Even if the newly suspect intelligence genes hold
up, they will surely turn out to be only the tip of a huge iceberg. It
looks more and more as if intelligence reflects
the complex interaction of scores of genes with each other and the
environment. No one gene makes more than a tiny
difference. Different forms of CHRM2, for instance, account
for a spread of only three or four IQ points, while
CTSD may account for perhaps 3 percent of the variation
between people.
The heritability of intelligence
may, paradoxically, reflect the importance of environment. If
Susie is born with a
slightly better brain than Mary, she will like school,
receive more praise from her teachers, haunt the library, take
more demanding courses. In short, she will bootstrap
her way to greater intelligence.
That explains why the measure of heritability of
intelligence rises with age, from 40 percent in childhood to 60
percent in adulthood. It isn't that genes grow stronger.

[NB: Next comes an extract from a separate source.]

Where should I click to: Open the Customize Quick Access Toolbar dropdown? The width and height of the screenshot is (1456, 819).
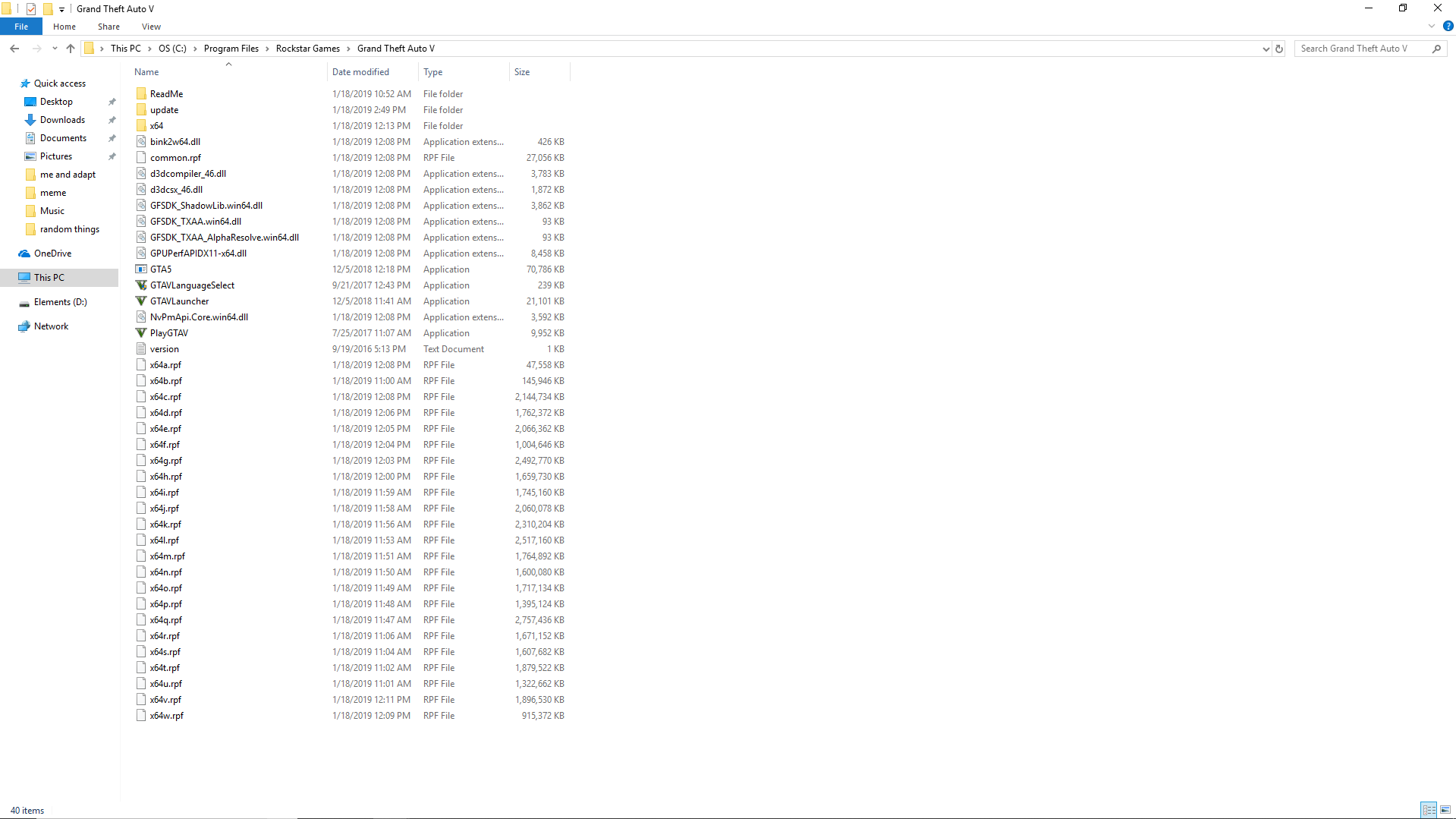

Instead, says James R. Flynn of the University of Otago,
Dunedin, New Zealand, a slight genetic edge at birth
snowballs by nudging people to choose
intelligence-enhancing experiences. The result is
"a potent multiplier," he says in Current Directions in
Psychological Science.
Prof. Flynn discovered that IQ soared in recent decades.
Since 1950, scores on one IQ subtest have risen 18
points per generation in the Netherlands, Belgium,
Israel and Argentina; between 1948 and 1989, Americans
gained the equivalent of 20 IQ points. The genes
we have don't change fast enough to explain this "Flynn effect" --
but which genes are turned on might. Perhaps growing
up with enough leisure time to play chess and even
videogames, or living in smaller and more affluent
families that can indulge children's intellectual curiosity, turns up
the activity of genes related to intelligence. For
that reason, says Prof. Plomin, the holy grail in this field is
identifying what experiences turn on genes that
influence intelligence.
Even before that happens, it's already clear
that, with so many genes involved in IQ, genetic engineering for it isn't
in the cards. If we care about intelligence, we must seek ways to nurture
it not in the genes we pass on to our
kids, but in the world we make for them.